The RVU Protocol was defined to solve the problem of how to provide a consistent television user interface throughout the home, without requiring the use of a dedicated set-top box for each television. The RVU Protocol is a communications protocol which runs on a media server device and multiple client devices. RVU uses open standards which are already in use in the consumer electronics field. The clients can consist of various manufacturer-branded TVs, Blu-ray players or other client devices. The server generates the user guide and other data and sends this for the client to display. In this way the clients can be low complexity or "thin" client devices, while still providing a full user interface experience to the user. Once an RVU compliant device is connected to an RVU server, the TV viewer can watch the same or different content from any room of the home.

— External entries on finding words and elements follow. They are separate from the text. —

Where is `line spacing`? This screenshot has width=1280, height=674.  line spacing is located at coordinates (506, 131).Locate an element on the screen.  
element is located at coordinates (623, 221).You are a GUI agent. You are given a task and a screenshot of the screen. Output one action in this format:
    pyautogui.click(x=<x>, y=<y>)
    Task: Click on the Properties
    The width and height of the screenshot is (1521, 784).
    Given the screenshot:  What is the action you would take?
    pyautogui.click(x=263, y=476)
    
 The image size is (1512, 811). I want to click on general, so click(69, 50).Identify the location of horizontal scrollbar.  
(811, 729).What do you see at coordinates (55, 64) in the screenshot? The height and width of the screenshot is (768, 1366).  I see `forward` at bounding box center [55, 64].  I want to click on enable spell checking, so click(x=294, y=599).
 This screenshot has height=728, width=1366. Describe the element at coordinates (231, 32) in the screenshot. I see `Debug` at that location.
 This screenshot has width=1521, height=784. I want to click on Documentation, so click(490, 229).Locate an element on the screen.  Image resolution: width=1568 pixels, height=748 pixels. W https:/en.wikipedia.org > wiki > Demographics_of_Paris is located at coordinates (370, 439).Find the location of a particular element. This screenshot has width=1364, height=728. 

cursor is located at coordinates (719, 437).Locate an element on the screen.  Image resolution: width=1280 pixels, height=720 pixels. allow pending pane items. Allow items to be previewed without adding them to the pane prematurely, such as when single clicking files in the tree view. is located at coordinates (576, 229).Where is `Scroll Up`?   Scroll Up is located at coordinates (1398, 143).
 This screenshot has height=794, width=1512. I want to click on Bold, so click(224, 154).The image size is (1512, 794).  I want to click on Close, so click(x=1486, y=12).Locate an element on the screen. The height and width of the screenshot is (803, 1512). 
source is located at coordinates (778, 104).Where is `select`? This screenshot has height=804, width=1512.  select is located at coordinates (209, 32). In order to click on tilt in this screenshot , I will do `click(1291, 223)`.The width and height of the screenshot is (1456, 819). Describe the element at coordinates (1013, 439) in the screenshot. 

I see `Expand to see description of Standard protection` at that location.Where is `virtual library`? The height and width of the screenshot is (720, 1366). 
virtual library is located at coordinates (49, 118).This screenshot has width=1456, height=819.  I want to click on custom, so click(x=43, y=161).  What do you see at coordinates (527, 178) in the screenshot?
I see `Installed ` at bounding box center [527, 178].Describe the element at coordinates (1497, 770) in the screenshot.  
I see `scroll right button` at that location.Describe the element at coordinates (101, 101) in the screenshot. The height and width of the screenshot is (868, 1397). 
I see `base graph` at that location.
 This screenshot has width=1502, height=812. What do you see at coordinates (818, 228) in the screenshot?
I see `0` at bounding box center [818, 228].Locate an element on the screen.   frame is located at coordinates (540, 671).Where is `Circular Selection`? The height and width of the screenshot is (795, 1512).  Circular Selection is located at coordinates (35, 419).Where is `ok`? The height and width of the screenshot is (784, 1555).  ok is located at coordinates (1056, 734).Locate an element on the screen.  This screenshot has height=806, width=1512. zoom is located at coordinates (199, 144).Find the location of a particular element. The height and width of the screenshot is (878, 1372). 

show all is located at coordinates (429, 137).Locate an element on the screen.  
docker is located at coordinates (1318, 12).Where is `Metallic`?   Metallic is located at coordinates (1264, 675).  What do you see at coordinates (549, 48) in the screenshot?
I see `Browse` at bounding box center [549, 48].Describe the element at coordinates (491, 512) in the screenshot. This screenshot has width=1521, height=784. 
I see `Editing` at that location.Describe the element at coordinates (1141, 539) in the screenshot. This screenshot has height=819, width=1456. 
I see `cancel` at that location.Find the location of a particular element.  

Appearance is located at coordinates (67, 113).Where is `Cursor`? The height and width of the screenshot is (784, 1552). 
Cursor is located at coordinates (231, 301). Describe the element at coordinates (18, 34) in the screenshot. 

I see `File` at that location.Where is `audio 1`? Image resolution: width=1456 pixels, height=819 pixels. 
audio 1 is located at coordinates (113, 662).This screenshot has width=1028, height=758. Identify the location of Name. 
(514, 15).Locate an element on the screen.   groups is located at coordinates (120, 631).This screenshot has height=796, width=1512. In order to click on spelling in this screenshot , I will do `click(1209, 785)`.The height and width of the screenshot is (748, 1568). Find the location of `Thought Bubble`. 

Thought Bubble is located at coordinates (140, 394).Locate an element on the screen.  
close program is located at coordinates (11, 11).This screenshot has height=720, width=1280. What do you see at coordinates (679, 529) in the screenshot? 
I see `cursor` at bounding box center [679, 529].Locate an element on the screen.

Viewers can access the same prerecorded or live content from the server via the client device as if a set-top box were present, with the same user guide experience. RVU supports networking on existing home infrastructure, but is agnostic to the transport mechanism and can work on wireless technologies such as 802.11 or wired technologies such as Ethernet or MoCA. RVU supports a Remote User Interface that allows user interactions such as trick play and the running of interactive applications. As such, the device can render the interface even though the media center specific software might not be installed there. However, the media files are streamed over a different protocol. To render the media, the Extender needs to have an implementation of the codec used to package the media locally installed on the client which works as an extender; having the codec on the host computer is not enough. Alternatively media can be trans-coded on the fly by the host computer to a codec that is supported by the client.
History
The RVU Protocol specification V1.0 was released on 3 December 2009.
Specification
The RVU Protocol specification V1.0 is currently ratified by the board and available to members for implementation. The RVU protocol specification V2.0 became available on January 7, 2013. The specification is in large part dependent on the DLNA specification. The specification uses DTCP/IP as "link protection" for copyright-protected commercial content between one device to another.
Certification
Devices will be subject to certification by the RVU Alliance. Certification procedures are under development by the RVU Alliance.